Exercise details: Reproduce the lines of the material verbatim, covering only the stretch from the line containing "is (1397, 868)." through the line containing "center [737, 683].", both ends included.

* start Rows *

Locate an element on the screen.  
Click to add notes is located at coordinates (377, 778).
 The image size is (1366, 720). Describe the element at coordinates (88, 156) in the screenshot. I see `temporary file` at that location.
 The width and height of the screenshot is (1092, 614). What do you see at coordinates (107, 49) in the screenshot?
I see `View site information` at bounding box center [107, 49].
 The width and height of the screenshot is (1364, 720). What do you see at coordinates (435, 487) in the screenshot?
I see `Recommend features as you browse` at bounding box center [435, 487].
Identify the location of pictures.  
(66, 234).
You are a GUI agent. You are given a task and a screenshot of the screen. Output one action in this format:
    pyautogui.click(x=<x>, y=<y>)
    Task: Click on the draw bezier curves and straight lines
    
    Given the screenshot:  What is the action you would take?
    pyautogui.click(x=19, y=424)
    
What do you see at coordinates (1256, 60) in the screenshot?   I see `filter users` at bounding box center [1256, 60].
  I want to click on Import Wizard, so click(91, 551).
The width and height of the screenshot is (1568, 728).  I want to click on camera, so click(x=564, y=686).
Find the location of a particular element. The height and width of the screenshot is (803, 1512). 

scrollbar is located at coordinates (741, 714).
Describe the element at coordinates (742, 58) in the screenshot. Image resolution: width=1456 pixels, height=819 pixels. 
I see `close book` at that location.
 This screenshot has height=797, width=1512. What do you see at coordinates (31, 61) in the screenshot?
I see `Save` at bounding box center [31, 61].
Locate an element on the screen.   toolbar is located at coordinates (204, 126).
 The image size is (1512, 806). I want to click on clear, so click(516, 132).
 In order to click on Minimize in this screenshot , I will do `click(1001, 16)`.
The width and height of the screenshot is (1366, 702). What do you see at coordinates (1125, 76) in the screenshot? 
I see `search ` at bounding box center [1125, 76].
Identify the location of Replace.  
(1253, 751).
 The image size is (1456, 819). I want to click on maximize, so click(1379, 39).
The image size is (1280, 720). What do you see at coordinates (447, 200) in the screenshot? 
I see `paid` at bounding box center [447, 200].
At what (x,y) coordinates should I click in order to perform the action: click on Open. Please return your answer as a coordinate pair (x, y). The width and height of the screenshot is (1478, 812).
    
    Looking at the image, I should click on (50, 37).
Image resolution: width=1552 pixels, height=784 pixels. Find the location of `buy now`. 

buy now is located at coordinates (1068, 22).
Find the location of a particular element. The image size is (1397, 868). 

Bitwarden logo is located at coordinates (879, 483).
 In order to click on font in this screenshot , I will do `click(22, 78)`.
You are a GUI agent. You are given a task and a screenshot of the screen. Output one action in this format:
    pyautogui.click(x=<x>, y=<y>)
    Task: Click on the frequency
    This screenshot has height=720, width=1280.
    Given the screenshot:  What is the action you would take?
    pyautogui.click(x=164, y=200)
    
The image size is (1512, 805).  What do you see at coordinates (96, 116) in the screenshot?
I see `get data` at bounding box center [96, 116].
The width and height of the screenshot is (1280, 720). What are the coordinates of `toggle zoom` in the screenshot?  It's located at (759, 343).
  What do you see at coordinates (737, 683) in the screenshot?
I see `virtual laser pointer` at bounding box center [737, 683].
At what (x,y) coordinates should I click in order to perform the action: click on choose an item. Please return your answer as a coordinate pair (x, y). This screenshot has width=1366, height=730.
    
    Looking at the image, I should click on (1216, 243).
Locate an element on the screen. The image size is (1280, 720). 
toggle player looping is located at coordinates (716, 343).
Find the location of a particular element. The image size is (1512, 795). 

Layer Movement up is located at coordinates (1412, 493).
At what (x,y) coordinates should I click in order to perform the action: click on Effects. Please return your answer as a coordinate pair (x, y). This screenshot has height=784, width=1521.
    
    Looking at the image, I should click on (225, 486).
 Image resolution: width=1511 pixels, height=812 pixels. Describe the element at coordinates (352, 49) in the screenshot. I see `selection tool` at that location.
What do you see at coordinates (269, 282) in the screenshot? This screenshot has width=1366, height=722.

* end Rows *

Expected answer:
Find the location of a particular element. The image size is (1397, 868). 

Bitwarden logo is located at coordinates (879, 483).
 In order to click on font in this screenshot , I will do `click(22, 78)`.
You are a GUI agent. You are given a task and a screenshot of the screen. Output one action in this format:
    pyautogui.click(x=<x>, y=<y>)
    Task: Click on the frequency
    This screenshot has height=720, width=1280.
    Given the screenshot:  What is the action you would take?
    pyautogui.click(x=164, y=200)
    
The image size is (1512, 805).  What do you see at coordinates (96, 116) in the screenshot?
I see `get data` at bounding box center [96, 116].
The width and height of the screenshot is (1280, 720). What are the coordinates of `toggle zoom` in the screenshot?  It's located at (759, 343).
  What do you see at coordinates (737, 683) in the screenshot?
I see `virtual laser pointer` at bounding box center [737, 683].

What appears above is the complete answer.